Obituary for The Guardian by Nicola Lacey. The published version is available here.
My friend John Gardner, who has died aged 54 of cancer, had a glittering academic career as an expert in legal philosophy and served as professor of jurisprudence at Oxford University.
Born in Glasgow to Sylvia (nee Hayward-Jones) and William, who were both lecturers in German at the city’s university, John attended the Glasgow academy. In 1983 he went to New College, Oxford, to study law.
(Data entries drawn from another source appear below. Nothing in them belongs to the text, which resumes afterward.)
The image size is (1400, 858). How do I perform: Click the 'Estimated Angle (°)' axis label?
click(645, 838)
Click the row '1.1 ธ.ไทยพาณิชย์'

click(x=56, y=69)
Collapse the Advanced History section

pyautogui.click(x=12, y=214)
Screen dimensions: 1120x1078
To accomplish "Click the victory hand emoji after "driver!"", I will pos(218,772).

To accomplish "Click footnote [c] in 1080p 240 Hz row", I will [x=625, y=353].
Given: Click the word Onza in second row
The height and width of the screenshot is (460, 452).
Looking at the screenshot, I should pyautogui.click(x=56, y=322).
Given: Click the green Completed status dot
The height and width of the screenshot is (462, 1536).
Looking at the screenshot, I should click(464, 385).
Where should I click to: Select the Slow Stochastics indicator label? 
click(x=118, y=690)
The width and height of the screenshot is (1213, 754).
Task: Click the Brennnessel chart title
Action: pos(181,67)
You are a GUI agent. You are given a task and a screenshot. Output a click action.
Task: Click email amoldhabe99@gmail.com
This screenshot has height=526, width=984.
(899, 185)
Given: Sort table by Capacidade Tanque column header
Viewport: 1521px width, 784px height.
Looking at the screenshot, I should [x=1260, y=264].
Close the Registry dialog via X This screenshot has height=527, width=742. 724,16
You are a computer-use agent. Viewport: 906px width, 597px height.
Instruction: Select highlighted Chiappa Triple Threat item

Dazzling his tutors and fellow students alike, he graduated with a first in 1986 and won the Vinerian scholarship for the top bachelor of civil law degree. A notable academic career followed: as a prize fellow at All Souls College, Oxford (1986-91); as a fellow at Brasenose College, Oxford (1991-96; reader in legal philosophy at King’s College, London (1996-2000); and in 2000 – at only 35 – professor of jurisprudence at Oxford and a fellow of University College.
He became an honorary bencher of the Inner Temple in 2003 and a fellow of the British Academy in 2013, and returned to All Souls as senior research fellow in 2016. From that year, too, he was professor of law and philosophy at Oxford.
John published three philosophical books on law, including Law as a Leap of Faith (2014) and From Personal Life to Private Law (2018). In his final weeks, with superhuman strength, he finished a book on torts, which will be published posthumously.
He took his work seriously, but his intensity of purpose was lit up by an infectious and lively enthusiasm for everything he took on. That extended not just to his work, but to his outside interests in cooking, design, literature and music, and to his relationships with friends, students and work colleagues.
John’s exceptional qualities of warmth and commitment underpinned a happy family life.
He is survived by his wife, Jennifer (nee Kotilaine), a barrister, whom he married in 2012, by their children, Henrik, Annika and Audra, his mother, and a brother, David.